Structure-First Agents

  • ~1,500 tokens per step
  • no screenshots in prompt
  • explicit semantic data

This represents roughly a 50% reduction in token usage while improving reliability.

Key Insight

This is not about parsing HTML better. It is about removing unnecessary reasoning work from the model.


Why small local models work

Small models struggle with:

  • Inferring structure from pixels
  • Ambiguous ordering
  • Unclear UI state

They do not struggle with:

  • Explicit structure
  • Clear ordinality
  • Boolean state checks

By moving perception and verification outside the model, the model's role becomes simpler and more reliable.

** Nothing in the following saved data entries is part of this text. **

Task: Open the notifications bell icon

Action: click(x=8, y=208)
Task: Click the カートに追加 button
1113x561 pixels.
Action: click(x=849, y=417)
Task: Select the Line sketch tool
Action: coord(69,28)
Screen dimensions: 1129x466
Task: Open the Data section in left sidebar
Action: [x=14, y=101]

Local inference becomes practical.


Vision still matters, but not by default

Vision models are useful, but expensive.

The approach here is:

  1. Try structure-first snapshots
  2. Retry using assertions when confidence is low
  3. Escalate to vision only when necessary

This keeps costs low and behavior predictable.


Try it yourself

All demos are fully reproducible.

Run These Demos Locally

Clone the playground, run with Qwen 2.5 3B, and see structure-first agents in action.

Get Started Free

Demo SPA: localllamaland.com

You can run these locally using:

  • Qwen 2.5 3B
  • Playwright or CDP
  • no vision models required

Takeaway

Browser agents do not need bigger models.

They need better structure and verification.

The Bottom Line

When agents operate on semantic geometry with explicit assertions, small local models become sufficient.